> **Directions for this task**
Search the records below for the word "computer". Copy each line where it occurs.

> **Provided records**
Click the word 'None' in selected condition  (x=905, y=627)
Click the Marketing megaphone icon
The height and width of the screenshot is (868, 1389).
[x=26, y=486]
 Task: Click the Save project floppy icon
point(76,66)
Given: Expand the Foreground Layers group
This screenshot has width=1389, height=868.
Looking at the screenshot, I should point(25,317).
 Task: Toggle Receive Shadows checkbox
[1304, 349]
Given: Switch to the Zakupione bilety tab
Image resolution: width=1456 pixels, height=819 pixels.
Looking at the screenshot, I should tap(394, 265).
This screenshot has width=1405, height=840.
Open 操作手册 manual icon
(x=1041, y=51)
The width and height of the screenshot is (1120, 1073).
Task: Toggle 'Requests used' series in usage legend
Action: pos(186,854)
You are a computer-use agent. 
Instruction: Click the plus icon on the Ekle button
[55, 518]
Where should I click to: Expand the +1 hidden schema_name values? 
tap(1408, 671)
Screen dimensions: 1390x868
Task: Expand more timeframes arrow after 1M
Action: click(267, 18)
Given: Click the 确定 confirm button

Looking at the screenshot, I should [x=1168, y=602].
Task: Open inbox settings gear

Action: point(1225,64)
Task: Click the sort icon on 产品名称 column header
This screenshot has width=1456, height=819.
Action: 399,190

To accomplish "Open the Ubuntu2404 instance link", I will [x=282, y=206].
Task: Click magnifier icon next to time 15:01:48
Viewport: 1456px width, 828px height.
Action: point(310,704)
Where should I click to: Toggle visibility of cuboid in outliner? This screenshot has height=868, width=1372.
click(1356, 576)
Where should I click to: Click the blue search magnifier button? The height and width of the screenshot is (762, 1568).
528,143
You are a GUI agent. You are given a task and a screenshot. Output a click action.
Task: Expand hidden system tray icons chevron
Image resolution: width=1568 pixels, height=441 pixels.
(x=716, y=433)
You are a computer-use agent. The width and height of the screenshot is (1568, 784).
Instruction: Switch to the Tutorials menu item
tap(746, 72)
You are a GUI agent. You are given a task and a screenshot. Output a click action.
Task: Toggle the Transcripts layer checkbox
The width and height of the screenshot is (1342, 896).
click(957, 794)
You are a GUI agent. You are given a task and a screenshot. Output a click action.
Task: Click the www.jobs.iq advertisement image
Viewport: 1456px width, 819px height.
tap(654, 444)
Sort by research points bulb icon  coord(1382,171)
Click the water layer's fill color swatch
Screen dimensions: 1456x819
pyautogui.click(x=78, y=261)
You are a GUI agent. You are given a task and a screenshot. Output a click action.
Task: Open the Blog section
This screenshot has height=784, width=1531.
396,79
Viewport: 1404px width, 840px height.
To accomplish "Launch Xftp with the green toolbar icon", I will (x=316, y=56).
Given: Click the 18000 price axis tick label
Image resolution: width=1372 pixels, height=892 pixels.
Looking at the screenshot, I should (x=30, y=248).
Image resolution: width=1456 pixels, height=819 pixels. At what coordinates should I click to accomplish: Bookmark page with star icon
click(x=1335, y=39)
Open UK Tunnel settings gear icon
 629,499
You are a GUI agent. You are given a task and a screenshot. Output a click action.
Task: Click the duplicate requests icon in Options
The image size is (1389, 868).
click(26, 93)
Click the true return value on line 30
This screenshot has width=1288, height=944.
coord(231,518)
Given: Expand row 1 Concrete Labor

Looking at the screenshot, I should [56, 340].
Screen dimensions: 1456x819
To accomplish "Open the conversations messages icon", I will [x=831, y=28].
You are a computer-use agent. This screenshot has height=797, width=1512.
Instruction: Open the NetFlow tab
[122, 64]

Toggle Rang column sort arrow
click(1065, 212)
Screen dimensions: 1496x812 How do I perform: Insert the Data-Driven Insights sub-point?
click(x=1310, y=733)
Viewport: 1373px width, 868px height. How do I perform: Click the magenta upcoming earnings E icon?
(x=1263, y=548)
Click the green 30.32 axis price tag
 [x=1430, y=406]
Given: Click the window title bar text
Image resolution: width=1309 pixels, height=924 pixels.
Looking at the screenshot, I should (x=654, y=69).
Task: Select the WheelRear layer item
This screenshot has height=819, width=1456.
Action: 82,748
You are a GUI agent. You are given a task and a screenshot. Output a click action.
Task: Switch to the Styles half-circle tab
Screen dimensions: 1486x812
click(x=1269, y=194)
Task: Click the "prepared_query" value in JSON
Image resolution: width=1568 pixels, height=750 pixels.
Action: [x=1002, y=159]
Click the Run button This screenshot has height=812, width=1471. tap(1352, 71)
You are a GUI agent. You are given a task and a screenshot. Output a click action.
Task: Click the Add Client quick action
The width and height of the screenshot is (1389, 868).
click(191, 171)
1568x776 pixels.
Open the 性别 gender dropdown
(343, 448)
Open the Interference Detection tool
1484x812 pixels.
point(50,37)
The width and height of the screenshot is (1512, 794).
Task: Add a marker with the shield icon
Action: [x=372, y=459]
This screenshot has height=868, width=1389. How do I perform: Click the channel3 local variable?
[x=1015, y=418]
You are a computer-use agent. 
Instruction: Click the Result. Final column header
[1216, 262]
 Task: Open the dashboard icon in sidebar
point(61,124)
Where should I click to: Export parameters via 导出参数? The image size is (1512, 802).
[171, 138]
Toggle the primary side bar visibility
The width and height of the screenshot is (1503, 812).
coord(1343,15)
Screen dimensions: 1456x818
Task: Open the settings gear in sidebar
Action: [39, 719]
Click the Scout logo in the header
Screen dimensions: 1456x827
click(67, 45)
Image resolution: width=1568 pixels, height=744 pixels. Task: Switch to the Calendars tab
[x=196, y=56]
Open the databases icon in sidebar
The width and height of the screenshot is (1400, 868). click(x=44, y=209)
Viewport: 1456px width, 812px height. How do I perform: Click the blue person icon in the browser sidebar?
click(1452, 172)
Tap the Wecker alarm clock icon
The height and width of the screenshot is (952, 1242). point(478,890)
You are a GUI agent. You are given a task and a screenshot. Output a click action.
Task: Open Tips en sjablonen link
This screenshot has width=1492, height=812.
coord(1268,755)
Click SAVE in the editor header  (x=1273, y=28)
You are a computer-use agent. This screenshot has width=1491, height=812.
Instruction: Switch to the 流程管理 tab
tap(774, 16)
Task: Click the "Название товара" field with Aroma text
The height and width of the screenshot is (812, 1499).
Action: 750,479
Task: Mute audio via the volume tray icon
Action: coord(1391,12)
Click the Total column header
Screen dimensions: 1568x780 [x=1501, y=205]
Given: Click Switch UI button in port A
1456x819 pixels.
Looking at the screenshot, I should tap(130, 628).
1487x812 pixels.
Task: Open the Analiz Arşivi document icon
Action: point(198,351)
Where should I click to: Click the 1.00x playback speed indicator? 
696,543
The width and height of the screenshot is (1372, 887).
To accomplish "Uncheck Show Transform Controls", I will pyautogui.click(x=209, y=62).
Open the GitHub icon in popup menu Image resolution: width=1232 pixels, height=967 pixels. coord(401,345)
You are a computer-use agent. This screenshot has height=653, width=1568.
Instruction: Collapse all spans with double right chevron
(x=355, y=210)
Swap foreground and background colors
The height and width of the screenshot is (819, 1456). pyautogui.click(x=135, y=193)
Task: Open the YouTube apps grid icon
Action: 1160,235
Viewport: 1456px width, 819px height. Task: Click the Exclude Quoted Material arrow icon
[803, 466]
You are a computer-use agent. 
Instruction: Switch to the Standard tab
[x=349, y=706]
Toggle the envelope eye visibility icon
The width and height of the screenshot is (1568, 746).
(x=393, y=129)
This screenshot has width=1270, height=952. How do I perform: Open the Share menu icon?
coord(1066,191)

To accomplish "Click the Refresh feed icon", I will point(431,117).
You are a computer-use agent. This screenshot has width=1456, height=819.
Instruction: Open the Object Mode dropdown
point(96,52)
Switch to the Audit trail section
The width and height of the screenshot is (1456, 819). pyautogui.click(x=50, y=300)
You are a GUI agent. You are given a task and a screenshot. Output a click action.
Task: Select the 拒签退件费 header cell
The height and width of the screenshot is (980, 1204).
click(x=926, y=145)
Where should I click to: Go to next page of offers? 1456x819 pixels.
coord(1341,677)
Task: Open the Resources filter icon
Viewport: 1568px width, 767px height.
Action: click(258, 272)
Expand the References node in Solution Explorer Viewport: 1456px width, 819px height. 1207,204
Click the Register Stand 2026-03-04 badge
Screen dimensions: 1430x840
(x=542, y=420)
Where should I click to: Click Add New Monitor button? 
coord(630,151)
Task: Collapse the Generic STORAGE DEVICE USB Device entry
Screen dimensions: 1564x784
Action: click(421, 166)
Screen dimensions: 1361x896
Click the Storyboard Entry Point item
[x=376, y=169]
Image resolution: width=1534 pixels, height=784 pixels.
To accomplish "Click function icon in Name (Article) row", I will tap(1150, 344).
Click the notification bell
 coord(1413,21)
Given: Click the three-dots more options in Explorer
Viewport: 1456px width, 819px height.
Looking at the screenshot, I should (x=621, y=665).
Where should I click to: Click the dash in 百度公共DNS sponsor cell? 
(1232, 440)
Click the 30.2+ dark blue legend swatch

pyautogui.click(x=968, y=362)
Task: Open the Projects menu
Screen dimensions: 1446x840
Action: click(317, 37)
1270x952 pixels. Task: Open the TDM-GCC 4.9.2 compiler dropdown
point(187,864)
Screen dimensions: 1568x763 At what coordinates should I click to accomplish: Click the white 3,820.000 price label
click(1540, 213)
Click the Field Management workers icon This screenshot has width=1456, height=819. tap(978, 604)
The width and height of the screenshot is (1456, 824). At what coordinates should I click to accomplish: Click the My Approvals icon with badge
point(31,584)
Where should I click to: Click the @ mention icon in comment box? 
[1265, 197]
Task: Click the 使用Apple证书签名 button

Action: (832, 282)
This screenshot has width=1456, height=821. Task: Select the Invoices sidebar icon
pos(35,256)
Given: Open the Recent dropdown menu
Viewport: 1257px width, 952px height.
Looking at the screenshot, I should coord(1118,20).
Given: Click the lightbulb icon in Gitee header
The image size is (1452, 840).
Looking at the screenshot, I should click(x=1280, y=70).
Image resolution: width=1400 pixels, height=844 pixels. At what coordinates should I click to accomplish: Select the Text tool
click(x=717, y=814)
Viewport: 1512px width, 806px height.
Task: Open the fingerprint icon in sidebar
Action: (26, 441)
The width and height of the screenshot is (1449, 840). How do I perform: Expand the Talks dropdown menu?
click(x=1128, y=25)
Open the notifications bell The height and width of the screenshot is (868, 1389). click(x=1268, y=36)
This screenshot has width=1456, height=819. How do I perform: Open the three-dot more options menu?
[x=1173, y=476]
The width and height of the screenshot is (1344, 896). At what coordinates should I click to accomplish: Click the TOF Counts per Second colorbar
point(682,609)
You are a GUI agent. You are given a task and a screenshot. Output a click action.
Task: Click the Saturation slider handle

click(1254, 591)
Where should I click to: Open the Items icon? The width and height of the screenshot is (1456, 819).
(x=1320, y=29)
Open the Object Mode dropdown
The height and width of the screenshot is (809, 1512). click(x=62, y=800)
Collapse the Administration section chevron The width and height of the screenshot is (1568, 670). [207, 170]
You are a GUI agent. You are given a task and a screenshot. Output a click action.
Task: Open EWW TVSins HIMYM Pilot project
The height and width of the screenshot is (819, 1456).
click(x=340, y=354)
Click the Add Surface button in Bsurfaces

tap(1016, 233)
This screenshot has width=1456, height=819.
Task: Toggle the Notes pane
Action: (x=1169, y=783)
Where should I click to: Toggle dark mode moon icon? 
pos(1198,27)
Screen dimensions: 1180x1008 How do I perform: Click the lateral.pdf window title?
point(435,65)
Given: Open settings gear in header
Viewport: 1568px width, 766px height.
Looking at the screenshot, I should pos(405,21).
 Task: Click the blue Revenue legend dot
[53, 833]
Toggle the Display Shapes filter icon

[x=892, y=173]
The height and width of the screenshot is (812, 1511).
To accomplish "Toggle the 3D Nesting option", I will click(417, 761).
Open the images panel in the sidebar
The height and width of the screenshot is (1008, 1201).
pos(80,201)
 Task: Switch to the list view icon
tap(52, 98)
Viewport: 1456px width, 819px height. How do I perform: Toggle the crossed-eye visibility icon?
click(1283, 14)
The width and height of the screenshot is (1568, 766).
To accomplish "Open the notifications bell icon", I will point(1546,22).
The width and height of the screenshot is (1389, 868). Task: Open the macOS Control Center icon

> **Task output**
You are a computer-use agent. 
You are a computer-use agent. The width and height of the screenshot is (1568, 784).
You are a computer-use agent. This screenshot has height=797, width=1512.
You are a computer-use agent. 
You are a computer-use agent. This screenshot has width=1491, height=812.
You are a computer-use agent. This screenshot has height=653, width=1568.
You are a computer-use agent. 
You are a computer-use agent. This screenshot has width=1456, height=819.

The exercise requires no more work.